Saved data entries:

=== Begin Enclosure ===

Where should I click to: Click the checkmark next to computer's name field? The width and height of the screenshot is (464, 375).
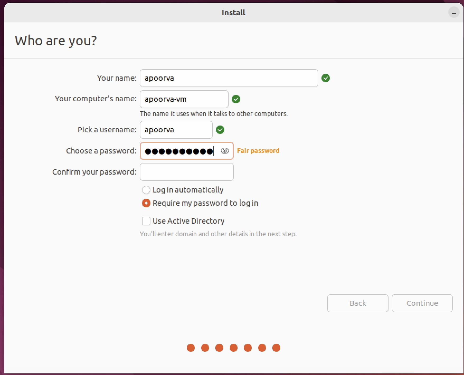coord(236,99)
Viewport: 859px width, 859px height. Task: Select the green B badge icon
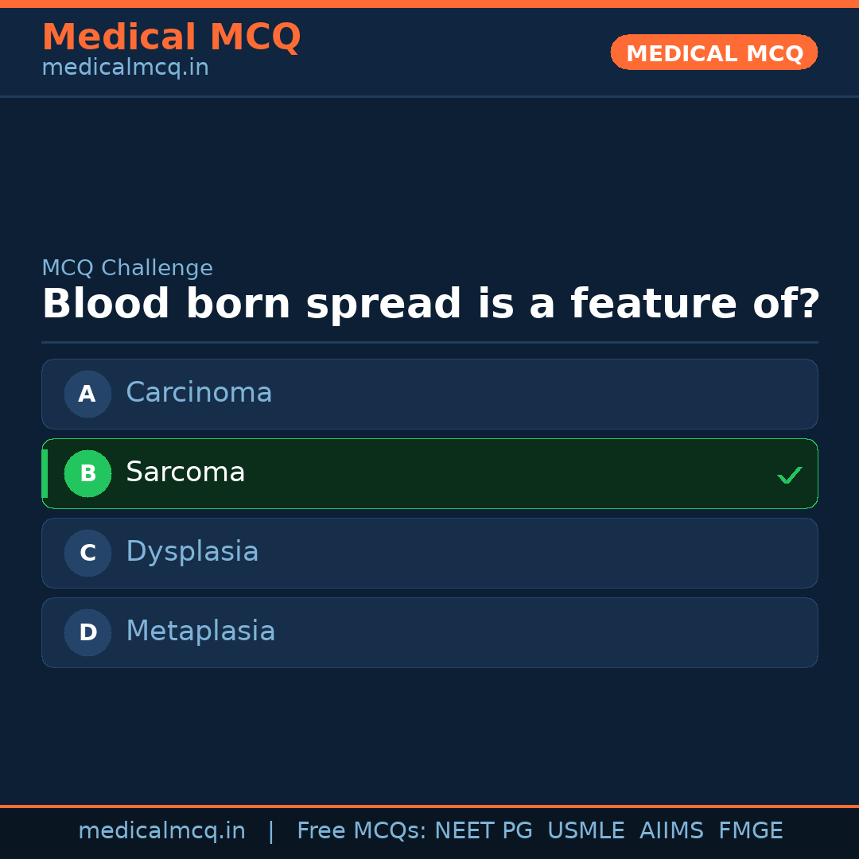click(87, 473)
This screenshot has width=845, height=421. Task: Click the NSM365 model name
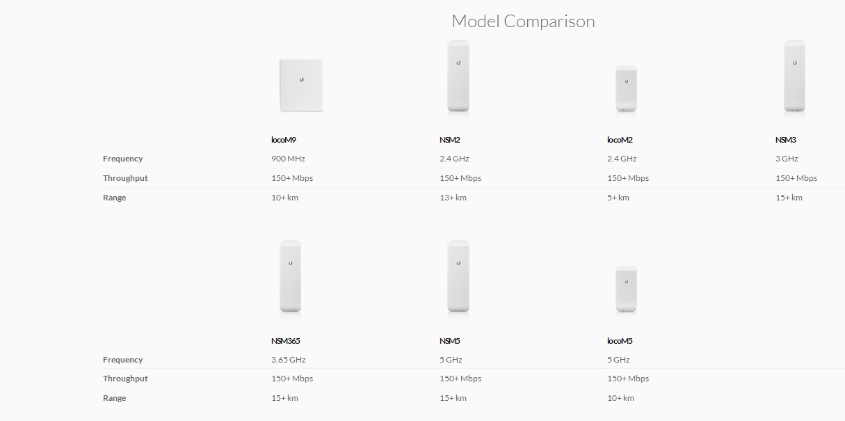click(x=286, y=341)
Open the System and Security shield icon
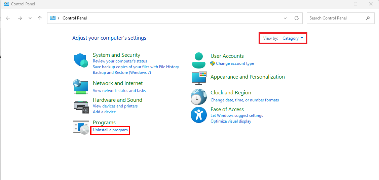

=== End Enclosure ===

■ Assignment ■
Each of the entries above must be output exactly, with none of the pictures.

■ Answer to this exercise ■
Where should I click to: Click the checkmark next to computer's name field? The width and height of the screenshot is (464, 375).
coord(236,99)
Viewport: 859px width, 859px height. Task: Select the green B badge icon
click(87, 473)
This screenshot has width=845, height=421. Task: Click the NSM365 model name
click(x=286, y=341)
Open the System and Security shield icon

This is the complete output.